The example TOML above configures 3 scripts. The first is applied to mycollection in mydb while the second is applied to anothercollection in anotherdb. The first script is inlined while the second is loaded from a file path. The path can be absolute or relative to the directory monstache is executed from. The last script does not specify a namespace, so documents from all collections pass through it. Global scripts are run before scripts which are linked to a specific namespace.

You will notice that the multi-line string feature of TOML is used to assign a javascript snippet to the variable named script. The javascript assigned to script must assign a function to the exports property of the module object. This function will be passed the document from MongoDB just before it is indexed in Elasticsearch. Inside the function you can manipulate the document to drop fields, add fields, or augment the existing fields.

The this reference in the mapping function is assigned to the document from MongoDB.

When the return value from the mapping function is an object then that mapped object is what actually gets indexed in Elasticsearch. For these purposes an object is a javascript non-primitive, excluding Function, Array, String, Number, Boolean, Date, Error and RegExp.

Filtering

You can completely ignore documents by adding filter configurations to your TOML config file. The filter functions are executing immediately after inserts or updates are read from the oplog.
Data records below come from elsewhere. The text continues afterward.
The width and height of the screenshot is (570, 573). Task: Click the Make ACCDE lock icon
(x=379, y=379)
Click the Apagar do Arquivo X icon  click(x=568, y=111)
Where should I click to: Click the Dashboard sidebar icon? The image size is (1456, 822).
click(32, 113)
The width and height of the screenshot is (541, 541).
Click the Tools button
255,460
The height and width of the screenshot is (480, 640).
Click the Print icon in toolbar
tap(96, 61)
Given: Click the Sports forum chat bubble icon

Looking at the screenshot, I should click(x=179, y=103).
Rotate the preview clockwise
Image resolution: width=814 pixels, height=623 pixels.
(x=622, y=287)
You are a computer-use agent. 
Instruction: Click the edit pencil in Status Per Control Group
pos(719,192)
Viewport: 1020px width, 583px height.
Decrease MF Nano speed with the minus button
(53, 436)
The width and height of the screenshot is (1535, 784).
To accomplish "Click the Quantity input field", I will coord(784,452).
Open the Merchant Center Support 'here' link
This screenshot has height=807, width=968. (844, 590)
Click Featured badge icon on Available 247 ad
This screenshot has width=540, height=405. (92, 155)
The correspding document is passed into the function and you can return true or false to include or ignore the document.

[[filter]]
namespace = "db.collection"
script = """
module.exports = function(doc, ns, updateDesc) {
    return !!doc.interesting;
}
"""

[[filter]]
namespace = "db2.collection2"
path = "path/to/script.js"

Aggregation Pipelines

You can alter or filter direct reads and change streams by using a pipeline definition. Note, when building a pipeline for a change stream the root of the document will be the change event and the associated document will be under a field named fullDocument.

For more information on the properties of the root document for change streams see Change Events.

You can scope a pipeline to a particular namespace using the namespace attribute or leave it off to have the pipeline applied to all namespaces.

[[pipeline]]
script = """
module.exports = function(ns, changeStream) {
  if (changeStream) {
    return [
      { $match: {"fullDocument.foo": 1} }
    ];
  } else {
    return [
      { $match: {"foo": 1} }
    ];
  }
}
"""

Warning

You should not replace the root using $replaceRoot for a change stream since monstache needs this information. You should only make modifications to the fullDocument field in a pipeline.

Dropping

If the return value from the mapping function is not an object per the definition above then the result is converted into a boolean and if the boolean value is false then that indicates to monstache that you would not like to index the document. If the boolean value is true then the original document from MongoDB gets indexed in Elasticsearch.

This allows you to return false or null if you have implemented soft deletes in MongoDB.

[[script]]
namespace = "db.collection"
script = """
module.exports = function(doc) {
    if (!!doc.deletedAt) {
        return false;
    }
    return true;
}
"""

In the above example monstache will index any document except the ones with a deletedAt property. If the document is first inserted without a deletedAt property, but later updated to include the deletedAt property then monstache will remove, or drop, the previously indexed document from the Elasticsearch index.

Note

Dropping a document is different that filtering a document. A filtered document is completely ignored. A dropped document results in a delete request being issued to Elasticsearch in case the document had previously been indexed.

Scripting Features

You may have noticed that in the first example above the exported mapping function closes over a var named counter. You can use closures to maintain state between invocations of your mapping function.

Finally, since Otto makes it so easy, the venerable Underscore library is included for you at no extra charge. Feel free to abuse the power of the _.

Embedding Documents

In your javascript function you have access to the following global functions to retreive documents from MongoDB for embedding in the current document before indexing. Using this approach you can pull in related data.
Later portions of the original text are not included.